La nena, a la que todavía le dura la bronca con su novio, lo miró despectiva:

—No, no sabía Claudio, pero me importa una mierda. Para mí Mercedes no es especial, es una garcha igual que cualquier pueblo.

—¿Y vos Nonno? —buscaba ahora los ojos sabios de su abuelo—. ¿Sabías que Mercedes no era un lugar especial?

—Tutte le pópolo di provinchia sonno idéntico, bambino

—sentenció don Américo, imitando la sonrisa de Borges—, incluso in eso di crederse espechiale…

Ahora, que ya estamos en Bahía Blanca preparados para hacer noche, mientras preparamos las canadienses para acampar, los hombres le van dando ánimos al Caio para que mejore la cara:

—Mañana temprano vas a salir por primera vez en tu vida de Buenos Aires, hijo —le dice el Zacarías—. ¡Olvidáte de Mercedes! Vas a conocer provincias con nombres extraños, lugares que nunca habías imaginado que existían…
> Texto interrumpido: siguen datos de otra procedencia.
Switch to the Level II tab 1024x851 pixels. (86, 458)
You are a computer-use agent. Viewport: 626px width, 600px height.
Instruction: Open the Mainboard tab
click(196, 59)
El Caio, pobre, que nunca prestó atención en geografía, abría los ojos grandes, cagado de miedo por la posibilidad de traspasar la frontera de la provincia. Cuando estuvimos alrededor de la fogata, más calmado después de su porrito nocturno, se animó a preguntarle al padre:

—¿Cuántas provincias hay en Argentina?

—¡Nadie lo sabe! —dijo el Zacarías con la voz grave, iluminado su rostro por el fuego—. Nosotros mañana entraremos a una que se llama Río Negro. Dicen que muchos entran, pero que nadie sale…

—¿Es verdad, Nonno? —preguntó el Caio, muerto de miedo pero envalentonado.

—É vero, bambino. A la entratta de Cipoletti hay un cartele que diche «Lasciate ogni speranza, voi ch’entrate».

La Sofi y yo nos vinimos al cibercafé del camping a escribir y levantar mails, pero oímos que al Caio le seguían dando ánimos alrededor del fuego, para que se olvidara de Mercedes por un rato. Escuché que el Nonno le decía en italiano: «Los viajeros tenemos dos grandes desafíos, bambino: olvidar de dónde hemos salido y no saber qué suelo hemos de pisar».

—¿E sabé qué é nechesario para lograre cuesto? —le preguntó a mi hijo.

—¿El porro? —intentó el Caio.

—Molto bene, bambino… Molto bene.

El Nonno y el Claudio se llevan muy bien. A veces no sabríamos qué hacer con ninguno de los dos si no estuviera el otro para escucharlo. Nunca había visto dos enfermos graves que fueran sus propios enfermeros. Suponemos que el viaje seguirá en paz.